### EXERCISE DESCRIPTION:
Go through the data below and copy each line that includes "will".

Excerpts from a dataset
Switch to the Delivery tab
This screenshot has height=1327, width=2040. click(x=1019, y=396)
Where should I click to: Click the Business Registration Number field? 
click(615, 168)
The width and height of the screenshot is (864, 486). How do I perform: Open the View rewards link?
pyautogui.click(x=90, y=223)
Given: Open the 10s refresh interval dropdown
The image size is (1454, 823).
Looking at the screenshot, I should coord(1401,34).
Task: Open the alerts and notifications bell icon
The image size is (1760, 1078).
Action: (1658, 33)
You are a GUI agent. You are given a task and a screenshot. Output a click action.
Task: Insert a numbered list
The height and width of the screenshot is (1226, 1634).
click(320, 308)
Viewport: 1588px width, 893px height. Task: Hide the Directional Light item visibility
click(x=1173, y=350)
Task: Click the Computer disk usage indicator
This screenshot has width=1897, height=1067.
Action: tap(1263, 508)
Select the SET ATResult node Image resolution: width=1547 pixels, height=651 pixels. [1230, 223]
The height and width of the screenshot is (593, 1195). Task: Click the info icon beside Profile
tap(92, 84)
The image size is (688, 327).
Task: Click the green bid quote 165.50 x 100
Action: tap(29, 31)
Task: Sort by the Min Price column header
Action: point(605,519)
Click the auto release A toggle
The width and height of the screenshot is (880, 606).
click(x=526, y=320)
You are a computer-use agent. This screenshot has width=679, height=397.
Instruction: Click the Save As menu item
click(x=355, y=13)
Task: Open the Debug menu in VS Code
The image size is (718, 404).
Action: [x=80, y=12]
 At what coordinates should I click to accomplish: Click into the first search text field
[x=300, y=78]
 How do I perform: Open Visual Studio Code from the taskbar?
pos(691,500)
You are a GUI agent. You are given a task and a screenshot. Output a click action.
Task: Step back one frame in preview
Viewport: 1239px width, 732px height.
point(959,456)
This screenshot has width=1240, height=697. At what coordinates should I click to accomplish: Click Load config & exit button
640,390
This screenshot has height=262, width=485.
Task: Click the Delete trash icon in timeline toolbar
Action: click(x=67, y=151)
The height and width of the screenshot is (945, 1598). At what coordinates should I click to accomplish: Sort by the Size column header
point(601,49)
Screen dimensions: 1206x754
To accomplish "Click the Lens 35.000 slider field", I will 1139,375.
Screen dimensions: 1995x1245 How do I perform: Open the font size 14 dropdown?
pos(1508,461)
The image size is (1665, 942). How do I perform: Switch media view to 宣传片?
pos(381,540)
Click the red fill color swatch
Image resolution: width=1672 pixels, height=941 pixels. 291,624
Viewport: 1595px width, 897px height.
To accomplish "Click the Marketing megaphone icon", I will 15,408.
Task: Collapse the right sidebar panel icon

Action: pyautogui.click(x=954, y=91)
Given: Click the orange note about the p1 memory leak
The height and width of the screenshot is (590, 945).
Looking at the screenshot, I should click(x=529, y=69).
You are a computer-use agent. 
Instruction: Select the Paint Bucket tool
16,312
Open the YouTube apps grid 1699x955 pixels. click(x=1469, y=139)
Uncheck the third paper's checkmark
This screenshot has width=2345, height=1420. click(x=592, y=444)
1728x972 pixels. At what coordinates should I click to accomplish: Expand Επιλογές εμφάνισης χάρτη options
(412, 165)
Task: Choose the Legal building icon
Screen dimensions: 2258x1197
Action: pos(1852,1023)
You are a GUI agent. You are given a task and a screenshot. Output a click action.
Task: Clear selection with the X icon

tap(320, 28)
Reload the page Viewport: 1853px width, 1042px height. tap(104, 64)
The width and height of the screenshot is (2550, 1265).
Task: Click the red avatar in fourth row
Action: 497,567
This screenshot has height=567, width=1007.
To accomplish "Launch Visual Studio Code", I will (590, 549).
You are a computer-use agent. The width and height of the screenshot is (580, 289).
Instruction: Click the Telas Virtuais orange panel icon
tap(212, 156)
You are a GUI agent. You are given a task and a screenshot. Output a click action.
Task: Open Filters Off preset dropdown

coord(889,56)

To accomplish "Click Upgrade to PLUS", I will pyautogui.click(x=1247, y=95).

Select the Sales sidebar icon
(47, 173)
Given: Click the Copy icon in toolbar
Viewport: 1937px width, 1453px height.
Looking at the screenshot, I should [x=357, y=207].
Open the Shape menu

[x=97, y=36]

### SOLUTION:
To accomplish "Click the Lens 35.000 slider field", I will 1139,375.
To accomplish "Click the Marketing megaphone icon", I will 15,408.
To accomplish "Launch Visual Studio Code", I will (590, 549).
To accomplish "Click Upgrade to PLUS", I will pyautogui.click(x=1247, y=95).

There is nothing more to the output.